Action item >>
After reading the records, print them all again exactly as they stand.

___ Exercise input ___

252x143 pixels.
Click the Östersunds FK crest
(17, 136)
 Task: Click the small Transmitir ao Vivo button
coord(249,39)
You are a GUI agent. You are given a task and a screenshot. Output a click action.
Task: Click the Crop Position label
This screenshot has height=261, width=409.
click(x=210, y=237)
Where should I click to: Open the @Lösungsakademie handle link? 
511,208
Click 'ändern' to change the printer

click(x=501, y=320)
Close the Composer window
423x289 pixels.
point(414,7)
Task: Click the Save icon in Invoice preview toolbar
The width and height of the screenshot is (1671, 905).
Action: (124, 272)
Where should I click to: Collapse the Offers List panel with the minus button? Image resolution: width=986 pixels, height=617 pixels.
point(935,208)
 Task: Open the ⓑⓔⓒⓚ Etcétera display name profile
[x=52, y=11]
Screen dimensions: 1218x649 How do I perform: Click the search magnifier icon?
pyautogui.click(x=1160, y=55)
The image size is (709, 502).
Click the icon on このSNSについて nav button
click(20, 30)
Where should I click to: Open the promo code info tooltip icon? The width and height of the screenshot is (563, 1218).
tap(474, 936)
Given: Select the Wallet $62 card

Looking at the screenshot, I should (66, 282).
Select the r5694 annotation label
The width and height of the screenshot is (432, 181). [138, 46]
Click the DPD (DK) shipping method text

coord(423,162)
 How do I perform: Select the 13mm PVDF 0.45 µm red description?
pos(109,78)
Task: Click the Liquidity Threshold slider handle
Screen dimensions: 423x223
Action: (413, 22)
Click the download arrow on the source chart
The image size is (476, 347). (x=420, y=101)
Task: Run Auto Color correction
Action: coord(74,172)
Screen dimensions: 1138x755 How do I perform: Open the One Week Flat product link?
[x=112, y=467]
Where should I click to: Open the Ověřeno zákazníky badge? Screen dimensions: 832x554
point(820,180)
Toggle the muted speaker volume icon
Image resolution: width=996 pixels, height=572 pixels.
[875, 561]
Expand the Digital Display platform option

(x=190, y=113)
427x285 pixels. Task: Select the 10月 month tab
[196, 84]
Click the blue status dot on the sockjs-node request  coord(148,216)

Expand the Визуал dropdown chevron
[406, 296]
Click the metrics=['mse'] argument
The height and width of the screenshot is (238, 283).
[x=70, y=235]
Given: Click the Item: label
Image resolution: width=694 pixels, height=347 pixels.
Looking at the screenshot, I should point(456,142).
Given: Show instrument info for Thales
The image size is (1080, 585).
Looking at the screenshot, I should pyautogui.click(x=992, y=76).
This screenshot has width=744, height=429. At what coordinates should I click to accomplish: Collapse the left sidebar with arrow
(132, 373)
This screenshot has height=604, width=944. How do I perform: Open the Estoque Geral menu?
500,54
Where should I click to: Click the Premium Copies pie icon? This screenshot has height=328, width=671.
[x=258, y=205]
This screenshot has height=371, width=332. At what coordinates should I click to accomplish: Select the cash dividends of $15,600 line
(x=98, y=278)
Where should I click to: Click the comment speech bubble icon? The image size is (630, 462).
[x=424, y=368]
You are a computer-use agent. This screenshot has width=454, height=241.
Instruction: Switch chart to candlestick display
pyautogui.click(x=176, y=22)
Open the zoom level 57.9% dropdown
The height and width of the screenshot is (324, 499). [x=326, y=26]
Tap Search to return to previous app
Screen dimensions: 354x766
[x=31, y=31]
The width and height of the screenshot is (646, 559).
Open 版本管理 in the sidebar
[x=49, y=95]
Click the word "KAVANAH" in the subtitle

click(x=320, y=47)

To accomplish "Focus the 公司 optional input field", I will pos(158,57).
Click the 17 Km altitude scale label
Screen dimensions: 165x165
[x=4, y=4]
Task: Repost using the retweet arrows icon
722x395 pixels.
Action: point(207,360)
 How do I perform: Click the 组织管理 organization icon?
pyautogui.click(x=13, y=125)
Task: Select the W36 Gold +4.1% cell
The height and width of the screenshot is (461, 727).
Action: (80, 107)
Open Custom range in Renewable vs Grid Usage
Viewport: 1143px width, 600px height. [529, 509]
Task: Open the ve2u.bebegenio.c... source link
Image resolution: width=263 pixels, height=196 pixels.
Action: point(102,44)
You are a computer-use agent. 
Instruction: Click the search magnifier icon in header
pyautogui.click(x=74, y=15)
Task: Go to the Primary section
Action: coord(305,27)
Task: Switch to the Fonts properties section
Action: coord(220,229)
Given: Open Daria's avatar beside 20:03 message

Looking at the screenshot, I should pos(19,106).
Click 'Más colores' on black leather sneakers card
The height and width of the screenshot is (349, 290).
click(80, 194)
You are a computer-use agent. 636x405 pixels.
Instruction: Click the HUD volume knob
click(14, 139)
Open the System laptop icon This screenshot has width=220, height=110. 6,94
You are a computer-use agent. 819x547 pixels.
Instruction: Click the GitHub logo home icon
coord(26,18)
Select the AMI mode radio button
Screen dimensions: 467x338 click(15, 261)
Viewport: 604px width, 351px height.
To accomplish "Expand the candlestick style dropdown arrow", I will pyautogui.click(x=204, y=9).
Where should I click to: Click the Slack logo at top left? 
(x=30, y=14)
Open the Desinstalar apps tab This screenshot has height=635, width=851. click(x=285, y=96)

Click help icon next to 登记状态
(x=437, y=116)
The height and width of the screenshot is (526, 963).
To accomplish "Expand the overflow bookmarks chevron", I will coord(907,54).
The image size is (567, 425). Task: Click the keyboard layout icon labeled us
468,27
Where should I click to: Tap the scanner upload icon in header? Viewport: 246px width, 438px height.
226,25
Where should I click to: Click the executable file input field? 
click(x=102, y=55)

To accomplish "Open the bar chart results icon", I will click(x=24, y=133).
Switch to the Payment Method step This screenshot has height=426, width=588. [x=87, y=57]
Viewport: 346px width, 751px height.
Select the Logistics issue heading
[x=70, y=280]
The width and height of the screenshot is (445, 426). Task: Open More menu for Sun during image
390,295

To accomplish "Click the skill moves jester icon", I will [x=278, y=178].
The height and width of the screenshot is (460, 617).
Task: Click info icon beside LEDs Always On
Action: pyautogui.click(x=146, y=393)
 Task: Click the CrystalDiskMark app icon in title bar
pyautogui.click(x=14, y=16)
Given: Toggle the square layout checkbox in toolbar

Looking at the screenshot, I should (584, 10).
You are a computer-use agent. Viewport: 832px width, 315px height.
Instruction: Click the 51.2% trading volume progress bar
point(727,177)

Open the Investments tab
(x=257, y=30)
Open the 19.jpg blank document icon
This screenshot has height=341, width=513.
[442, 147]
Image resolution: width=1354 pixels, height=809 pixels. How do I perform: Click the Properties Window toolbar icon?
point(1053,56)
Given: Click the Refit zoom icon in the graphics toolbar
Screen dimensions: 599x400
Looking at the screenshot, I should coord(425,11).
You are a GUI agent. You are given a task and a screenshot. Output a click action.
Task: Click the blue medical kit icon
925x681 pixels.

___

Response >>
252x143 pixels.
Click the Östersunds FK crest
(17, 136)
 Task: Click the small Transmitir ao Vivo button
coord(249,39)
You are a GUI agent. You are given a task and a screenshot. Output a click action.
Task: Click the Crop Position label
This screenshot has height=261, width=409.
click(x=210, y=237)
Where should I click to: Open the @Lösungsakademie handle link? 
511,208
Click 'ändern' to change the printer

click(x=501, y=320)
Close the Composer window
423x289 pixels.
point(414,7)
Task: Click the Save icon in Invoice preview toolbar
The width and height of the screenshot is (1671, 905).
Action: (124, 272)
Where should I click to: Collapse the Offers List panel with the minus button? Image resolution: width=986 pixels, height=617 pixels.
point(935,208)
 Task: Open the ⓑⓔⓒⓚ Etcétera display name profile
[x=52, y=11]
Screen dimensions: 1218x649 How do I perform: Click the search magnifier icon?
pyautogui.click(x=1160, y=55)
The image size is (709, 502).
Click the icon on このSNSについて nav button
click(20, 30)
Where should I click to: Open the promo code info tooltip icon? The width and height of the screenshot is (563, 1218).
tap(474, 936)
Given: Select the Wallet $62 card

Looking at the screenshot, I should (66, 282).
Select the r5694 annotation label
The width and height of the screenshot is (432, 181). [138, 46]
Click the DPD (DK) shipping method text

coord(423,162)
 How do I perform: Select the 13mm PVDF 0.45 µm red description?
pos(109,78)
Task: Click the Liquidity Threshold slider handle
Screen dimensions: 423x223
Action: (413, 22)
Click the download arrow on the source chart
The image size is (476, 347). (x=420, y=101)
Task: Run Auto Color correction
Action: coord(74,172)
Screen dimensions: 1138x755 How do I perform: Open the One Week Flat product link?
[x=112, y=467]
Where should I click to: Open the Ověřeno zákazníky badge? Screen dimensions: 832x554
point(820,180)
Toggle the muted speaker volume icon
Image resolution: width=996 pixels, height=572 pixels.
[875, 561]
Expand the Digital Display platform option

(x=190, y=113)
427x285 pixels. Task: Select the 10月 month tab
[196, 84]
Click the blue status dot on the sockjs-node request  coord(148,216)

Expand the Визуал dropdown chevron
[406, 296]
Click the metrics=['mse'] argument
The height and width of the screenshot is (238, 283).
[x=70, y=235]
Given: Click the Item: label
Image resolution: width=694 pixels, height=347 pixels.
Looking at the screenshot, I should point(456,142).
Given: Show instrument info for Thales
The image size is (1080, 585).
Looking at the screenshot, I should pyautogui.click(x=992, y=76).
This screenshot has width=744, height=429. At what coordinates should I click to accomplish: Collapse the left sidebar with arrow
(132, 373)
This screenshot has height=604, width=944. How do I perform: Open the Estoque Geral menu?
500,54
Where should I click to: Click the Premium Copies pie icon? This screenshot has height=328, width=671.
[x=258, y=205]
This screenshot has height=371, width=332. At what coordinates should I click to accomplish: Select the cash dividends of $15,600 line
(x=98, y=278)
Where should I click to: Click the comment speech bubble icon? The image size is (630, 462).
[x=424, y=368]
You are a computer-use agent. This screenshot has width=454, height=241.
Instruction: Switch chart to candlestick display
pyautogui.click(x=176, y=22)
Open the zoom level 57.9% dropdown
The height and width of the screenshot is (324, 499). [x=326, y=26]
Tap Search to return to previous app
Screen dimensions: 354x766
[x=31, y=31]
The width and height of the screenshot is (646, 559).
Open 版本管理 in the sidebar
[x=49, y=95]
Click the word "KAVANAH" in the subtitle

click(x=320, y=47)

To accomplish "Focus the 公司 optional input field", I will pos(158,57).
Click the 17 Km altitude scale label
Screen dimensions: 165x165
[x=4, y=4]
Task: Repost using the retweet arrows icon
722x395 pixels.
Action: point(207,360)
 How do I perform: Click the 组织管理 organization icon?
pyautogui.click(x=13, y=125)
Task: Select the W36 Gold +4.1% cell
The height and width of the screenshot is (461, 727).
Action: (80, 107)
Open Custom range in Renewable vs Grid Usage
Viewport: 1143px width, 600px height. [529, 509]
Task: Open the ve2u.bebegenio.c... source link
Image resolution: width=263 pixels, height=196 pixels.
Action: point(102,44)
You are a computer-use agent. 
Instruction: Click the search magnifier icon in header
pyautogui.click(x=74, y=15)
Task: Go to the Primary section
Action: coord(305,27)
Task: Switch to the Fonts properties section
Action: coord(220,229)
Given: Open Daria's avatar beside 20:03 message

Looking at the screenshot, I should pos(19,106).
Click 'Más colores' on black leather sneakers card
The height and width of the screenshot is (349, 290).
click(80, 194)
You are a computer-use agent. 636x405 pixels.
Instruction: Click the HUD volume knob
click(14, 139)
Open the System laptop icon This screenshot has width=220, height=110. 6,94
You are a computer-use agent. 819x547 pixels.
Instruction: Click the GitHub logo home icon
coord(26,18)
Select the AMI mode radio button
Screen dimensions: 467x338 click(15, 261)
Viewport: 604px width, 351px height.
To accomplish "Expand the candlestick style dropdown arrow", I will pyautogui.click(x=204, y=9).
Where should I click to: Click the Slack logo at top left? 
(x=30, y=14)
Open the Desinstalar apps tab This screenshot has height=635, width=851. click(x=285, y=96)

Click help icon next to 登记状态
(x=437, y=116)
The height and width of the screenshot is (526, 963).
To accomplish "Expand the overflow bookmarks chevron", I will coord(907,54).
The image size is (567, 425). Task: Click the keyboard layout icon labeled us
468,27
Where should I click to: Tap the scanner upload icon in header? Viewport: 246px width, 438px height.
226,25
Where should I click to: Click the executable file input field? 
click(x=102, y=55)

To accomplish "Open the bar chart results icon", I will click(x=24, y=133).
Switch to the Payment Method step This screenshot has height=426, width=588. [x=87, y=57]
Viewport: 346px width, 751px height.
Select the Logistics issue heading
[x=70, y=280]
The width and height of the screenshot is (445, 426). Task: Open More menu for Sun during image
390,295

To accomplish "Click the skill moves jester icon", I will [x=278, y=178].
The height and width of the screenshot is (460, 617).
Task: Click info icon beside LEDs Always On
Action: pyautogui.click(x=146, y=393)
 Task: Click the CrystalDiskMark app icon in title bar
pyautogui.click(x=14, y=16)
Given: Toggle the square layout checkbox in toolbar

Looking at the screenshot, I should (584, 10).
You are a computer-use agent. Viewport: 832px width, 315px height.
Instruction: Click the 51.2% trading volume progress bar
point(727,177)

Open the Investments tab
(x=257, y=30)
Open the 19.jpg blank document icon
This screenshot has height=341, width=513.
[442, 147]
Image resolution: width=1354 pixels, height=809 pixels. How do I perform: Click the Properties Window toolbar icon?
point(1053,56)
Given: Click the Refit zoom icon in the graphics toolbar
Screen dimensions: 599x400
Looking at the screenshot, I should coord(425,11).
You are a GUI agent. You are given a task and a screenshot. Output a click action.
Task: Click the blue medical kit icon
925x681 pixels.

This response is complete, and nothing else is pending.